In 2011, film director John Russell pointed to convicted murderer Karl Lee Myers as the killer. Russell said in 1979 Myers confessed to him personally about the Girl Scout murders.
“He confessed three times to six murders in the northeast Oklahoma area. He also confessed once to the Camp Scott murders,” Russell said in 2011.
Myers, 64, died in prison in 2012 while serving an unrelated first-degree murder conviction on death row.
In 2014, the Oklahoma State Bureau of Investigation’s cold case unit sent more than 200 items to a private lab for updated forensic testing.
“The Girl Scouts’ murder investigation has been one of the most extensive investigations in OSBI’s 89-year history,” then-OSBI Director Stan Florence said at the time. “When I became director three years ago, I authorized a comprehensive review of the entire case to identify any possible leads we may further develop and explore additional scientific measures that could draw a clear conclusion to the case.”
Buhl said the Cherokee Nation became involved following the U.S. Supreme Court’s landmark McGirt v.

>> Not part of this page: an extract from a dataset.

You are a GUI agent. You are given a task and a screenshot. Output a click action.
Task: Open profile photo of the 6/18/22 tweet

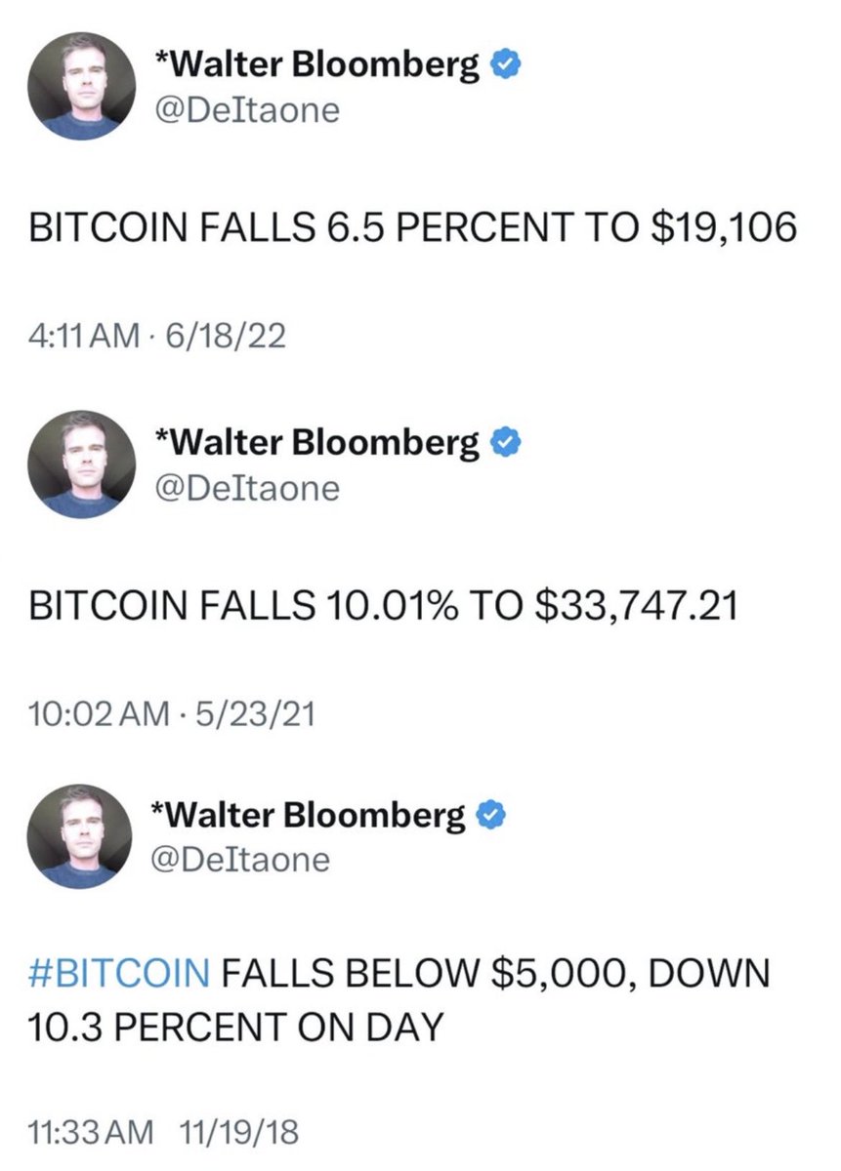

Oklahoma ruling in 2020. McGirt and a subsequent state-level case, Hogner v. Oklahoma, gave the Cherokee Nation and federal government jurisdiction over crimes involving Indians throughout the reservation. The state of Oklahoma now has jurisdiction over crimes only involving non-Indians.
“Once McGirt happened, stuff that was normally the state’s jurisdiction … is now ours if there’s a Native American victim,” Buhl said. “So there’s a Native American victim in the Girl Scout murders. So that scene now becomes part of our missing and murdered investigation that we’re looking into.”
Pre-McGirt, Buhl said he had one missing and murdered case.
“The moment McGirt was decided, I got 14,” he said. “So we have a person that’s assigned to handle those cases.”